Repeat verbatim, and only, the lines of the data below, beginning at the line that contains "[button] (149, 11)" and stopping after the line that contains "[View Mariano Lopez's Youtube".

··········

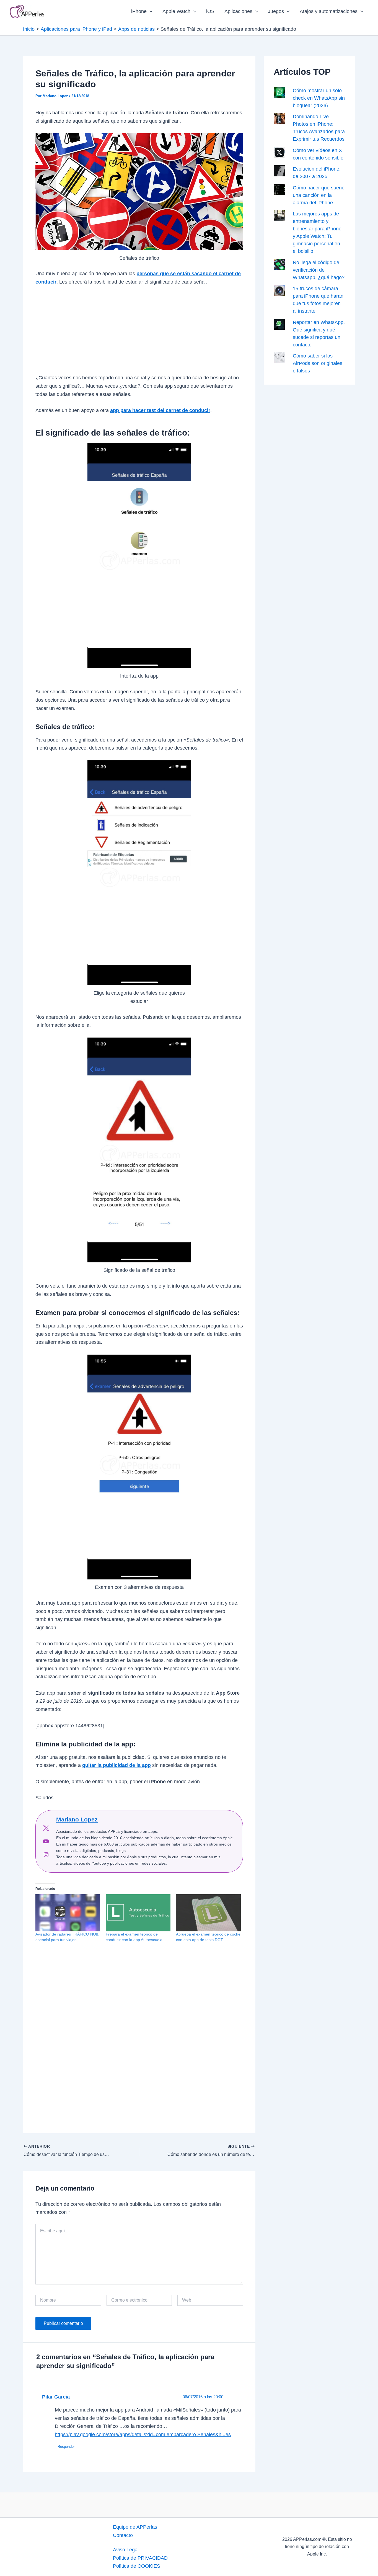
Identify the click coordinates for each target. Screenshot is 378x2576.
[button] (149, 11)
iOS (210, 11)
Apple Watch (176, 11)
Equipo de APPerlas (135, 2527)
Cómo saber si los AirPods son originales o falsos (317, 363)
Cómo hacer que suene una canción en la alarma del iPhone (319, 195)
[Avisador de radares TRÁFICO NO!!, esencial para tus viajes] (67, 1912)
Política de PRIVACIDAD (140, 2558)
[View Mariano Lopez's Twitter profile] (46, 1828)
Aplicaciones (238, 11)
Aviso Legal (126, 2549)
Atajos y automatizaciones (329, 11)
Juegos (276, 11)
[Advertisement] (139, 333)
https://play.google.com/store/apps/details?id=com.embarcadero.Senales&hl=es (143, 2434)
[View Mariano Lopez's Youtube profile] (46, 1841)
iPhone (139, 11)
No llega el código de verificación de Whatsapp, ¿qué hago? (319, 270)
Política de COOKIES (136, 2566)
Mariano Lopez (77, 1819)
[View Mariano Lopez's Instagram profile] (46, 1854)
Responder (66, 2446)
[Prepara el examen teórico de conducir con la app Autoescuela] (138, 1912)
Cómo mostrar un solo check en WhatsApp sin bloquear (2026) (319, 98)
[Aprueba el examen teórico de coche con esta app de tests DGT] (208, 1912)
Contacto (123, 2535)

··········

§ Result of the exercise:
[button] (149, 11)
iOS (210, 11)
Apple Watch (176, 11)
Equipo de APPerlas (135, 2527)
Cómo saber si los AirPods son originales o falsos (317, 363)
Cómo hacer que suene una canción en la alarma del iPhone (319, 195)
[Avisador de radares TRÁFICO NO!!, esencial para tus viajes] (67, 1912)
Política de PRIVACIDAD (140, 2558)
[View Mariano Lopez's Twitter profile] (46, 1828)
Aplicaciones (238, 11)
Aviso Legal (126, 2549)
Atajos y automatizaciones (329, 11)
Juegos (276, 11)
[Advertisement] (139, 333)
https://play.google.com/store/apps/details?id=com.embarcadero.Senales&hl=es (143, 2434)
[View Mariano Lopez's Youtube profile] (46, 1841)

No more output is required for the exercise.